The first competition shotgun from the House of Krieghoff was modelled on the Remington 32, discontinued in the United States shortly after the Second World War. The stability of the receiver coupled with exquisite material selection and craftsmanship were the factors that prompted the K32’s development, culminating in its launch in 1957. There is no doubt that the Olympic gold in Montreal in 1976 lent further impetus to the ongoing development of the K32 and the K80 eventually released in its place.
The K80 is seen as the legitimate successor to the K32, which prepared the ground for a successful introduction to the competition shooting circuit, not least due to the innumerable titles it had helped secure. As the name suggests, the shotgun was released in 1980. The K80 included a number of changes compared with the K32, for instance an improved trigger system and ergonomic modifications to the sportingly designed shaft. What’s more, the barrel rib allowed a certain degree of adjustment to accommodate the shooter’s personal preferences, which at the time was a sensational development.
Replaceable chokes became available as well, significantly broadening the shotgun’s versatility. What came afterwards is living history. Today we have barrel lengths between 71 and 81 cm that use a variety of ribs and replacement chokes to adapt to practically any sporting challenge. The K80 remains extremely popular, especially in the United States.
Krieghoff K80: entirely unretiring
Our K80 gets its second wind after the graceful retirement of its previous owner. Since 1983 it has discharged tens of thousands of shots into the skies, but continues to delight its owner as if it were fresh out-of-the-box.

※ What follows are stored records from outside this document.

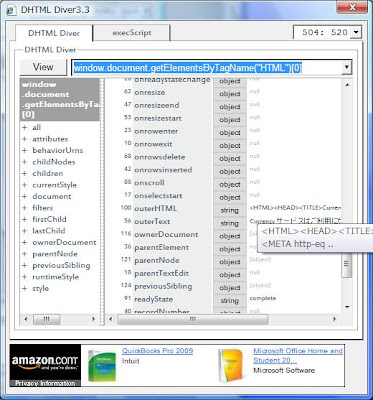Image resolution: width=373 pixels, height=400 pixels.
Task: Click the QuickBooks Pro product box image
Action: [x=102, y=366]
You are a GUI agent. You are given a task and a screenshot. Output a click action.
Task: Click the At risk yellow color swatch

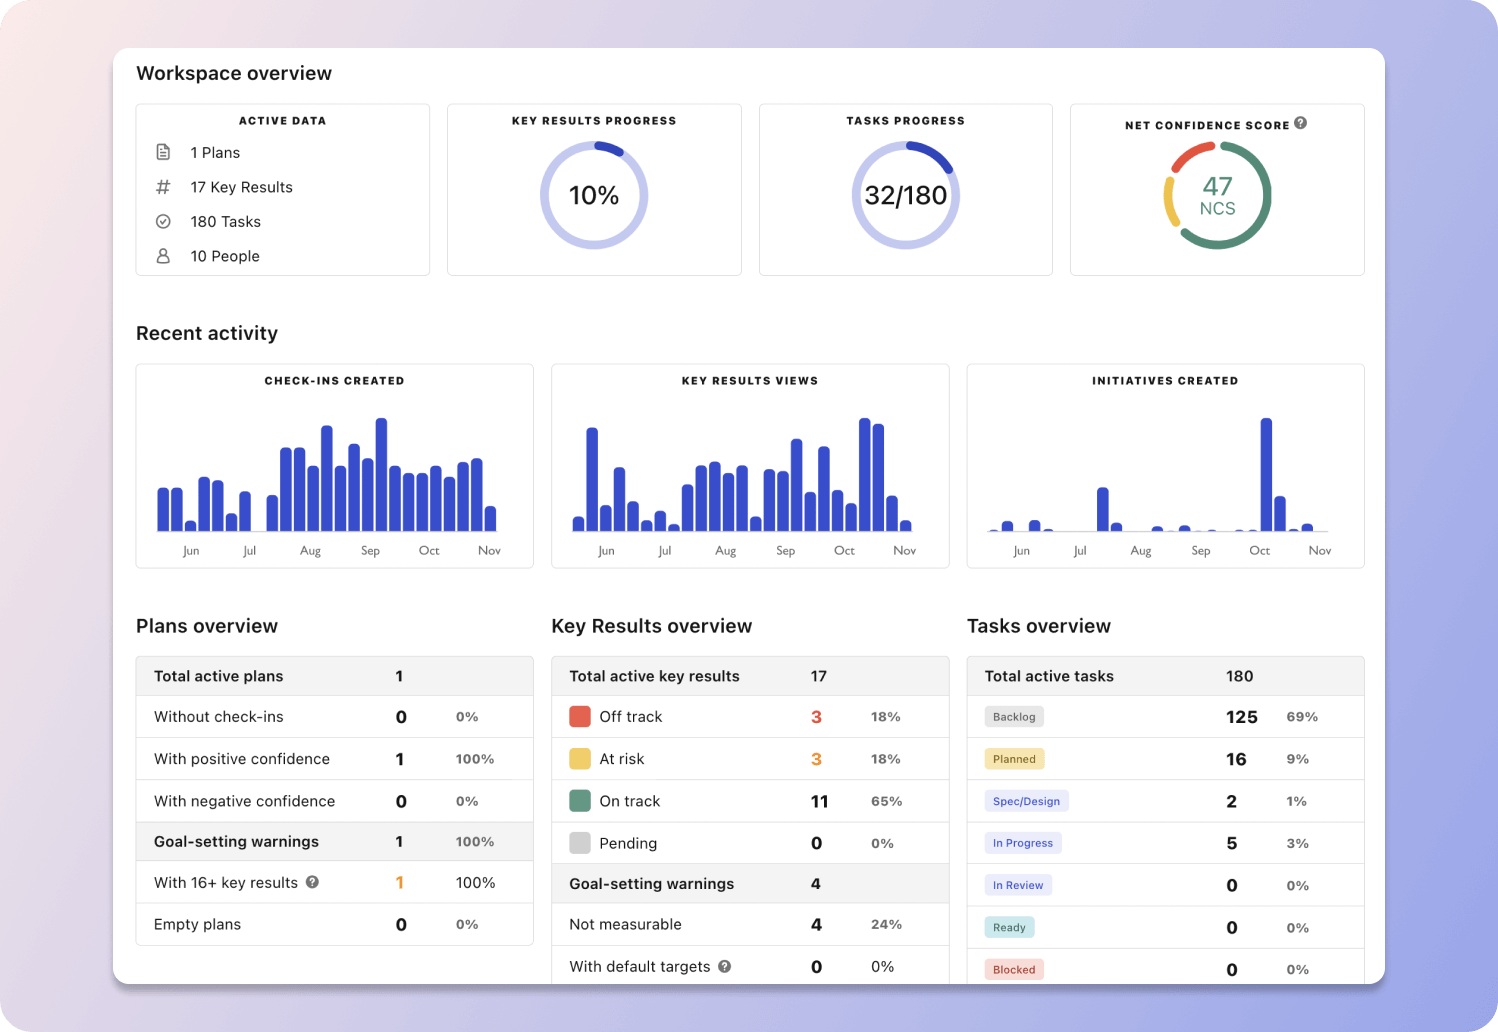(580, 758)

The receiver still closes with a satisfying clunk and even the hallmarks of quality remain just as evident and attractive after 30 years of faithful service. It certainly lends credibility to the manufacturer’s claim that quite a few K80s have reached and even passed the 1-million-shot mark.

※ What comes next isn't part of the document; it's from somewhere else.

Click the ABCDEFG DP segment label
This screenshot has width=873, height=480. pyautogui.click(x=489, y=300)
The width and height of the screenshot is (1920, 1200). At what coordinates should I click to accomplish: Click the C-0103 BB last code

The K80 allows the shooter to execute a clean swivel movement, partly due to its hefty mass. After all, the momentum it acquires once in motion seems to carry it forward as if on proverbial tracks.

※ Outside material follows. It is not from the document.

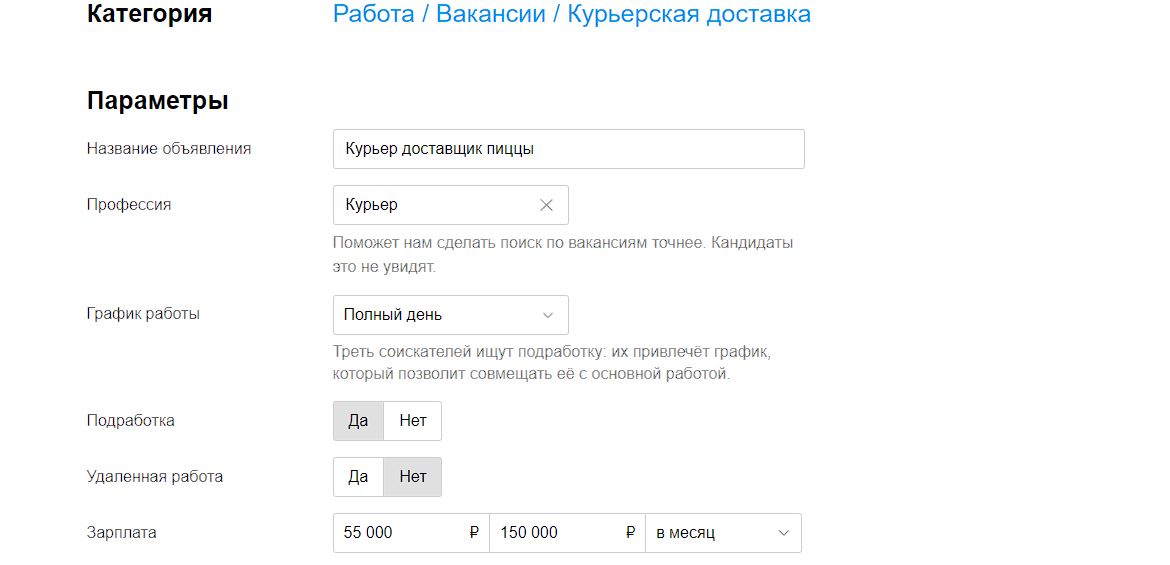
Task: Click the Категория heading
Action: (x=150, y=14)
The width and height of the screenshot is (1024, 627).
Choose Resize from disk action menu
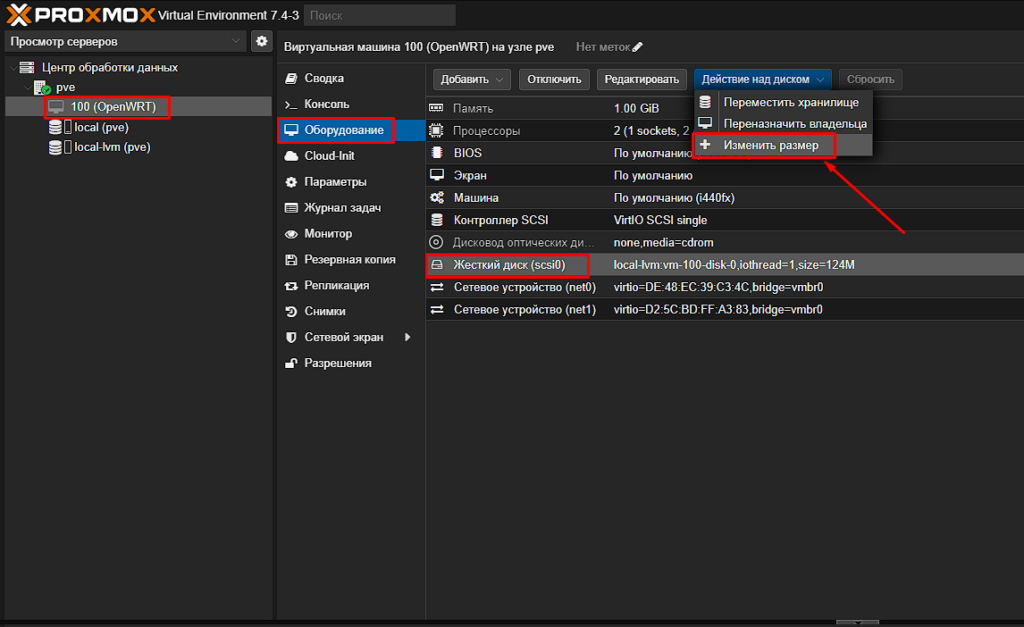[x=771, y=145]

But this has pros and cons also, as the mass needs to be shifted quickly, which will not be to everyone’s liking. Shooters who find this model a touch heavy can easily switch to the relatively recent K80 Parcours, which weighing 3.6 kg puts around 300 g less on the scales.
Produced in Germany, it is practically inevitable that this degree of craftsmanship can only come at a price: The K80 is no exception. The entry level model will set you back around €10,000.00. Special features or individual engravings can quickly add a sizeable whack to this figure. But anyone willing to part with this amount of money is certain to be delighted by this premium class shotgun with the label ‘Made in Germany’. Its durability will also ensure that generations to come will have plenty of pleasure as well. The K80 retains its value and can therefore guarantee a high resale value. After all, even well-used K80s sold on the second-hand market will put a substantial dent in anyone’s wallet.